"Yes. He's one of the ones in love with that Julia Atwater I told you about."

"Has he got any chance with her?"

"Noble Dill? Mercy!"

"Is he much in love with her?"

"'Much'? Murder!"

The visiting one turned from the window and yawned. "Come on: let's lie down and talk about some of the nice ones!"

The second house beyond this was--it was the house of Julia!

And what a glamour of summer light lay upon it because it was the house of Julia! The texture of the sunshine came under a spell here; glowing flakes of amber were afloat; a powder of opals and rubies fell silently adrizzle through the trees. The very air changed, beating faintly with a fairy music, for breathing it was breathing sorcery: elfin symphonies went tinkling through it. The grass in the next yard to Julia's was just grass, but every blade of grass in her yard was cut of jewels.

Julia's house was also the house of that person who through some ungovernable horseplay of destiny happened to be her father: and this gave the enchanted spot a background of lurking cyclone--no one could tell at what instant there might rise above the roseate pleasance a funnel-shaped cloud. With young Herbert's injurious narrative fresh in his mind, Noble quickened his steps; but as he reached the farther fence post, marking the southward limit of Mr. Atwater's property, he halted short, startled beautifully. Through the open front door, just passed, a voice had called his name; a voice of such arresting sweetness that his breath stopped, like his feet.

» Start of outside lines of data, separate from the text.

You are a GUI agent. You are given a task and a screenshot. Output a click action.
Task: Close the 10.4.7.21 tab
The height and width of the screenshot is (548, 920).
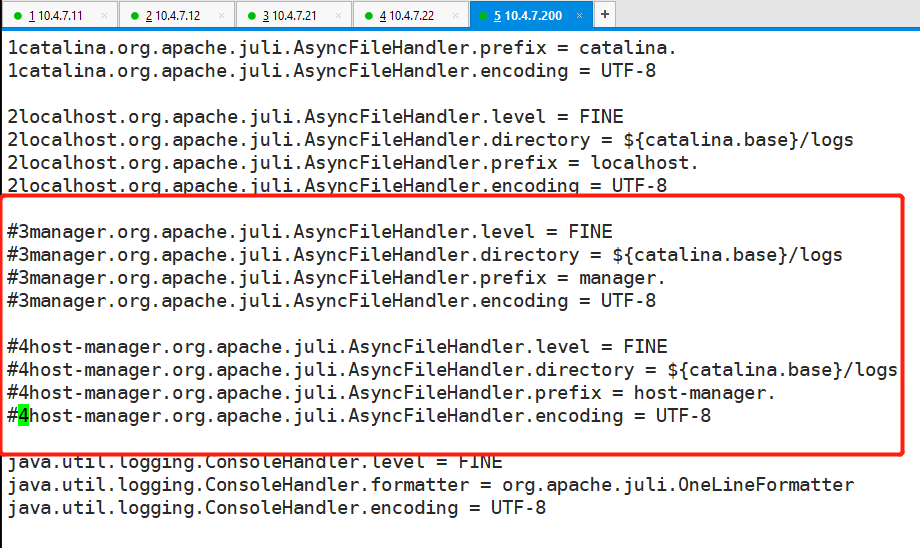coord(340,16)
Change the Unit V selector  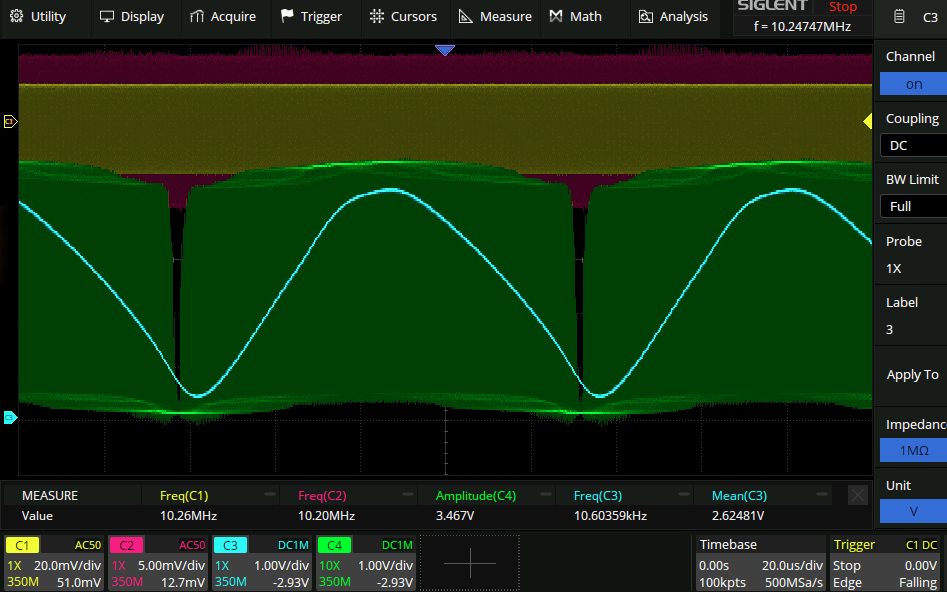point(913,511)
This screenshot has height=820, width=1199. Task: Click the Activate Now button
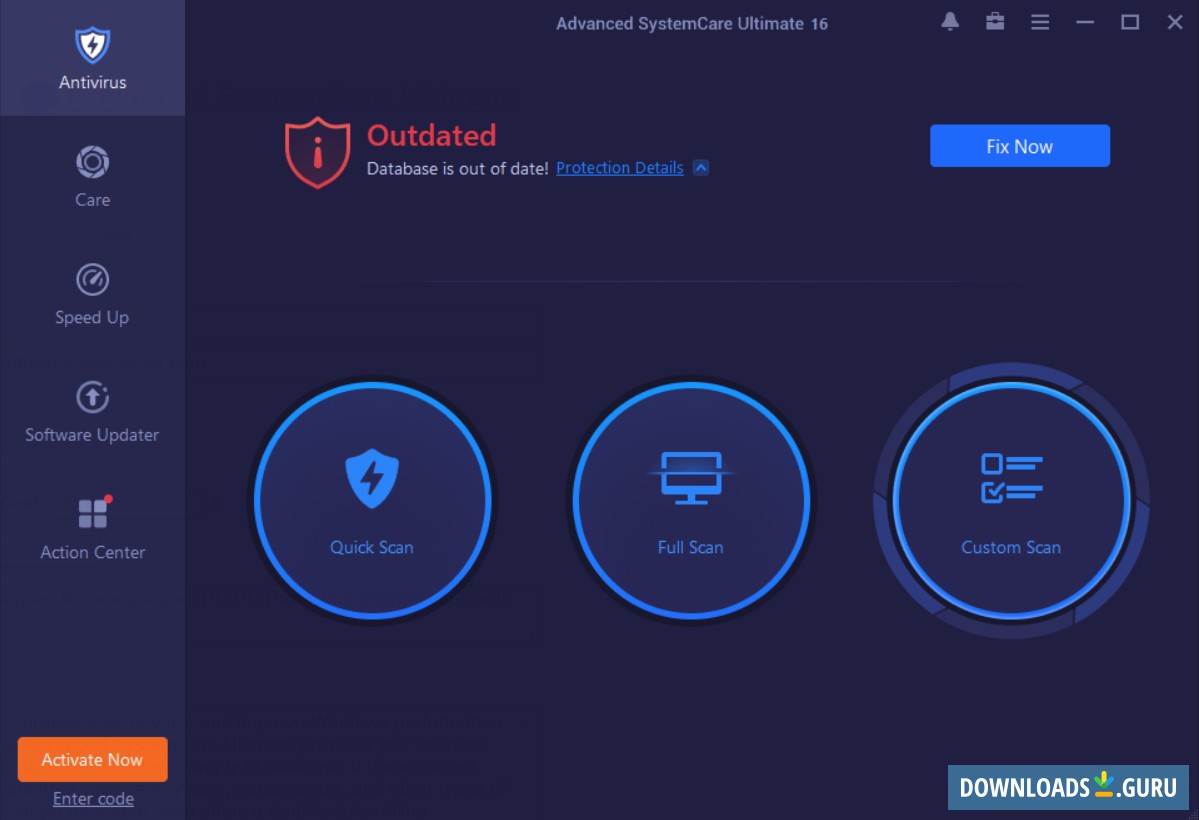tap(92, 759)
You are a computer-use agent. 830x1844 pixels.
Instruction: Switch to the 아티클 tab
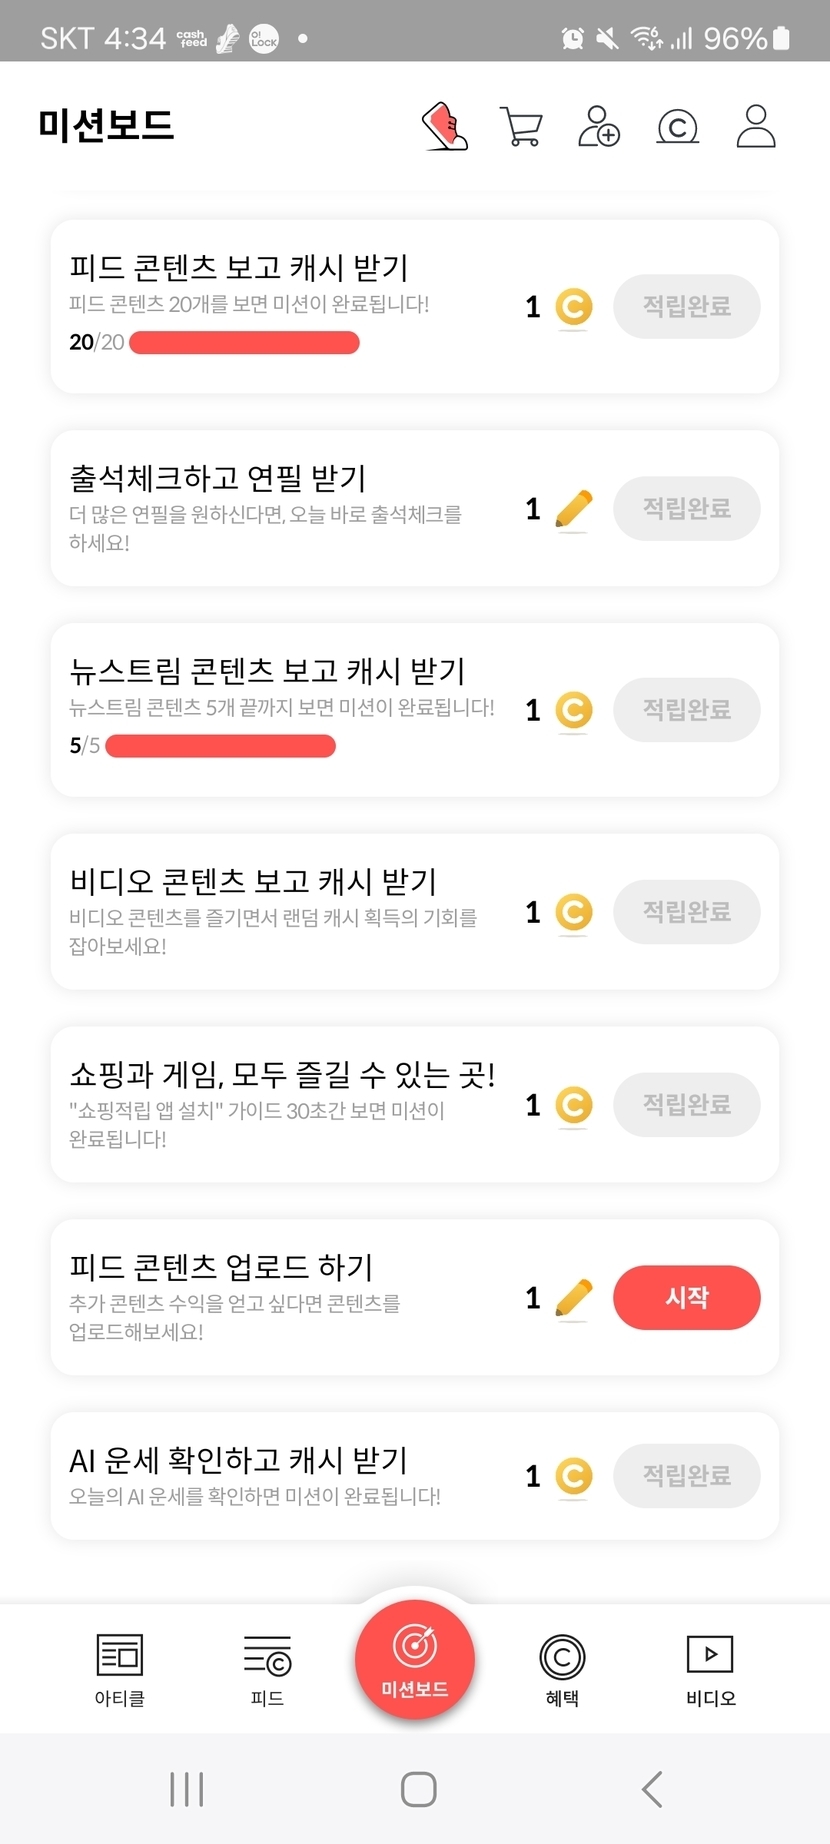[120, 1669]
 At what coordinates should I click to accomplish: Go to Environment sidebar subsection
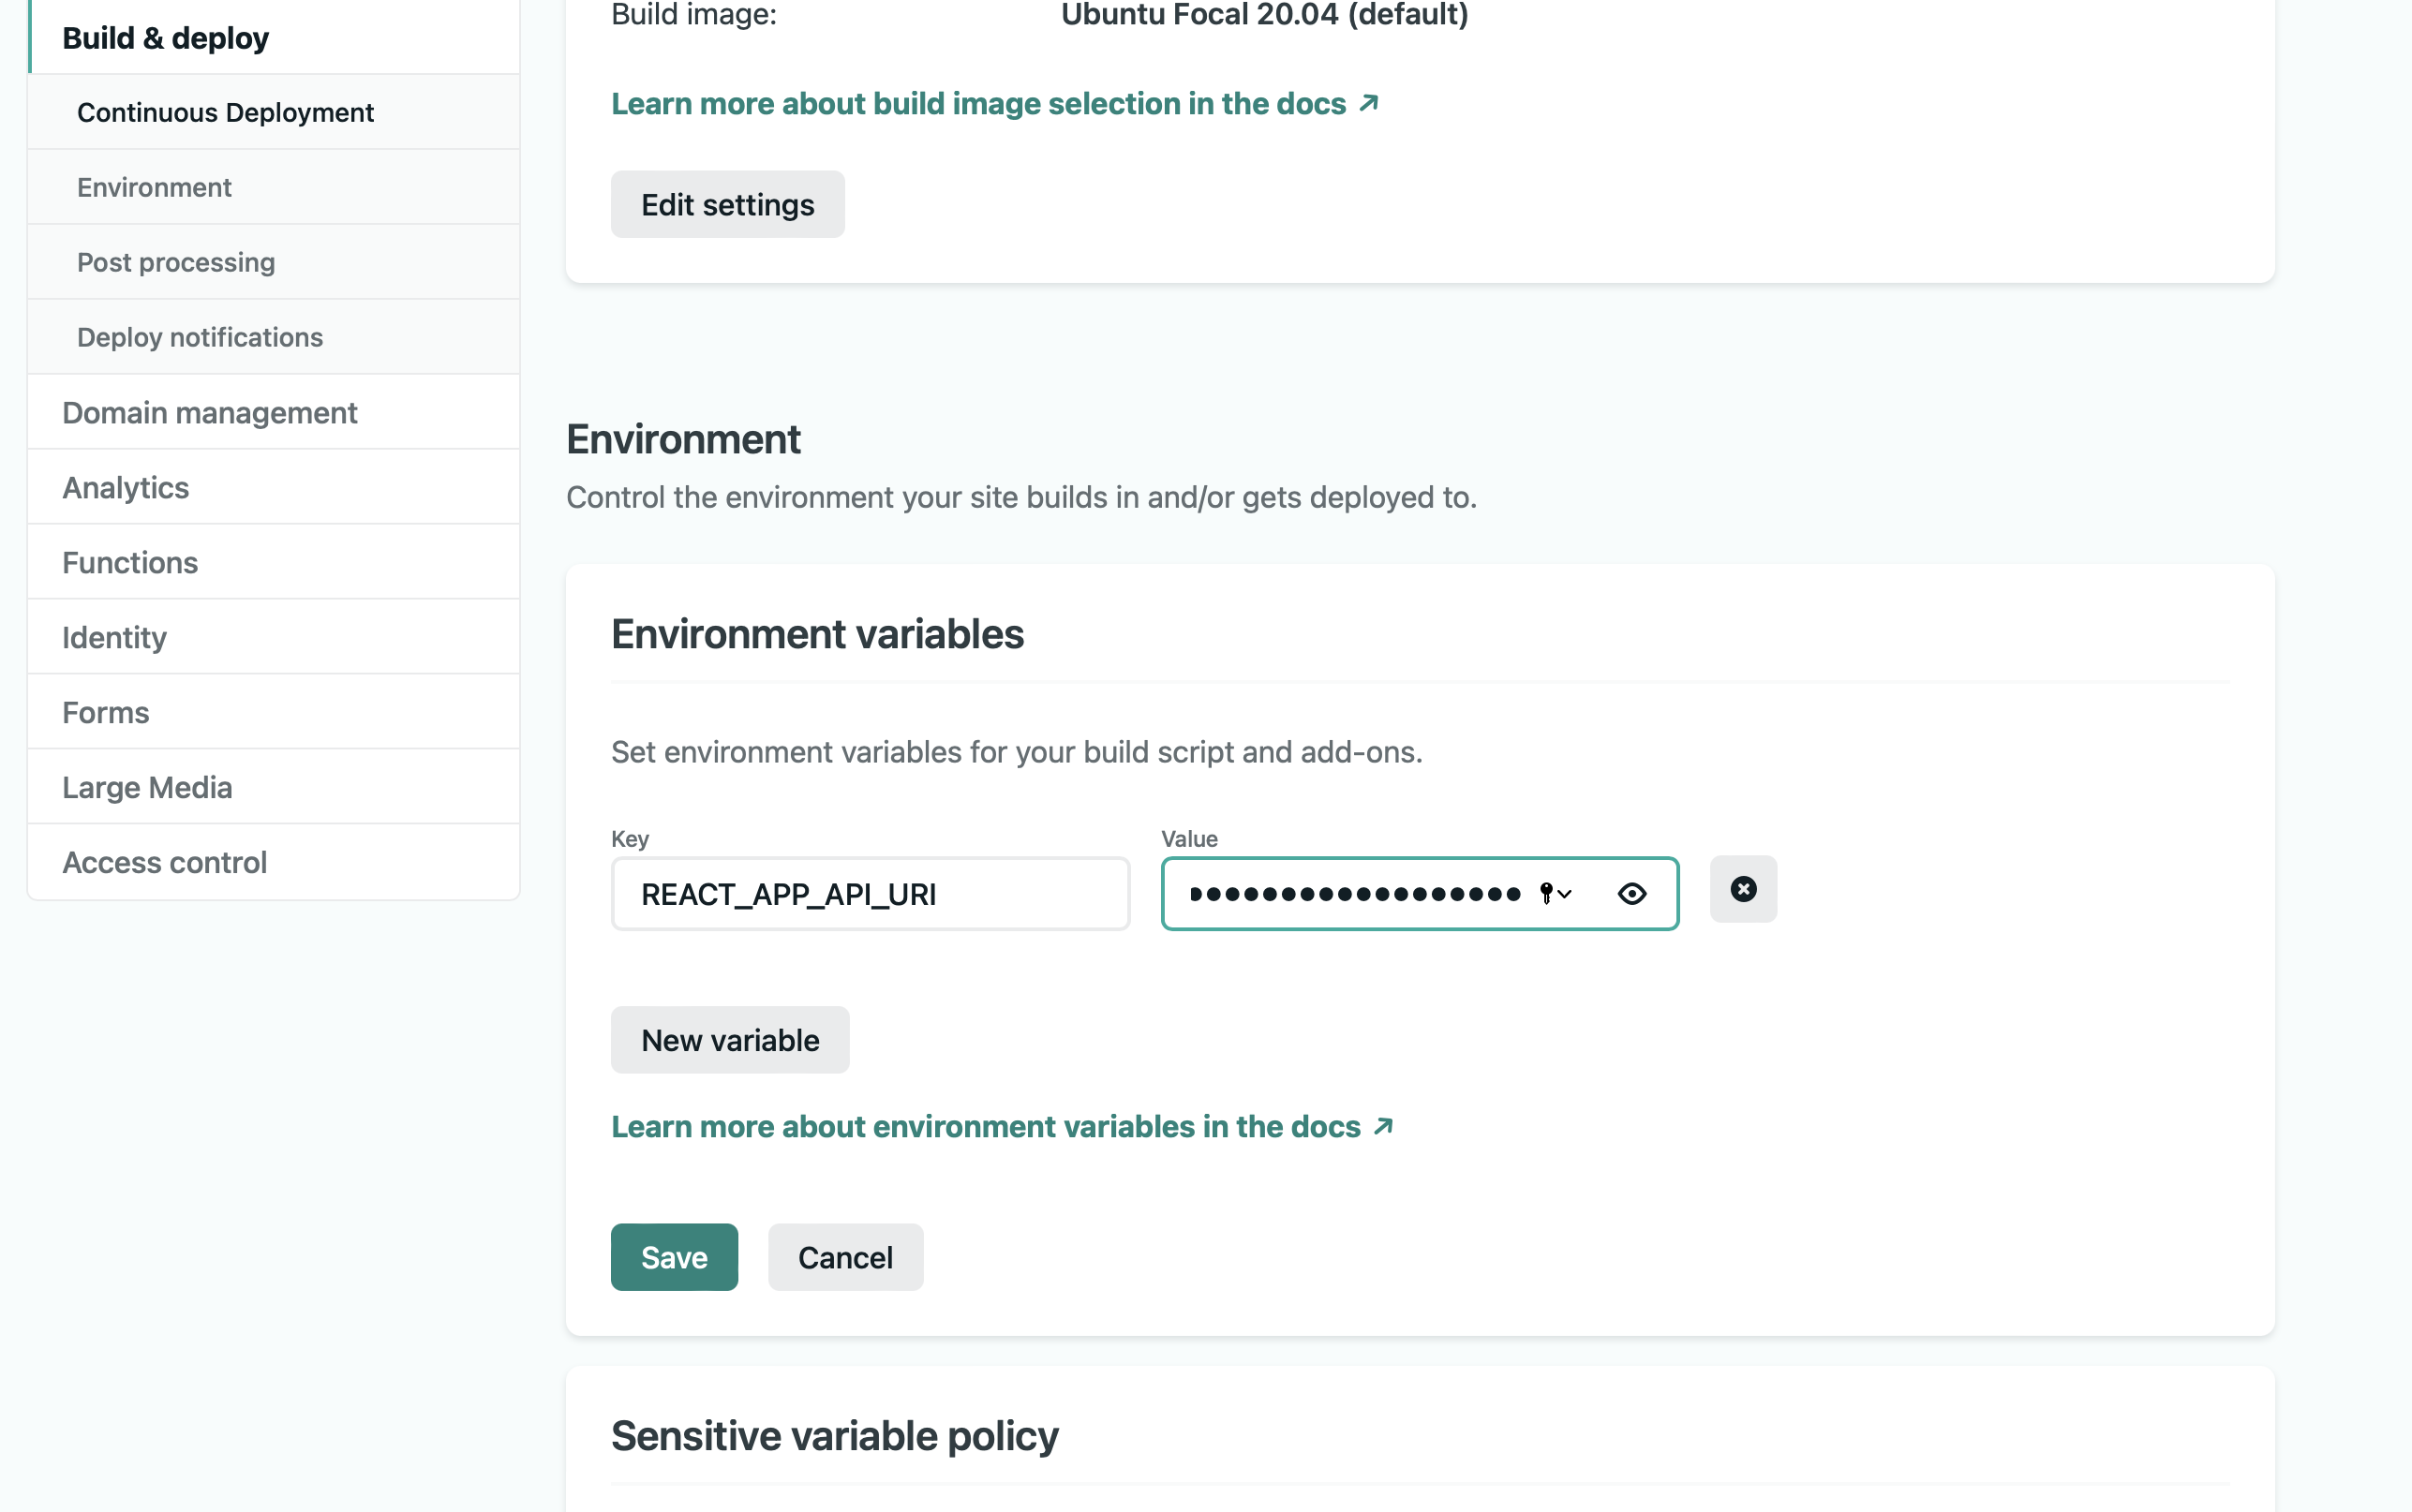[x=154, y=187]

"Oh, Noble!" it called again.

He turned back, and any one who might have seen his face then would have known what was the matter with him, and must have been only the more sure of it because his mouth was open. The next instant the adequate reason for his disorder came lightly through the open door and down to the gate.

Julia was kind, much too kind! She had heard that her Aunt Harriet and her Uncle Joe were frequently describing Mr. Atwater's most recent explosion to other members of the extensive Atwater family league; and though she had not discovered how Aunt Harriet and Uncle Joe had obtained their material, yet, in Julia's way of wording her thoughts, an account of the episode was "all over town," and she was almost certain that by this time Noble Dill had heard it. And so, lest he should suffer, the too-gentle creature seized the first opportunity to cheer him up. That was the most harmful thing about Julia; when anybody liked her--even Noble Dill--she couldn't bear to have him worried. She was the sympathetic princess who wouldn't have her puppy's tail chopped off all at once, but only a little at a time.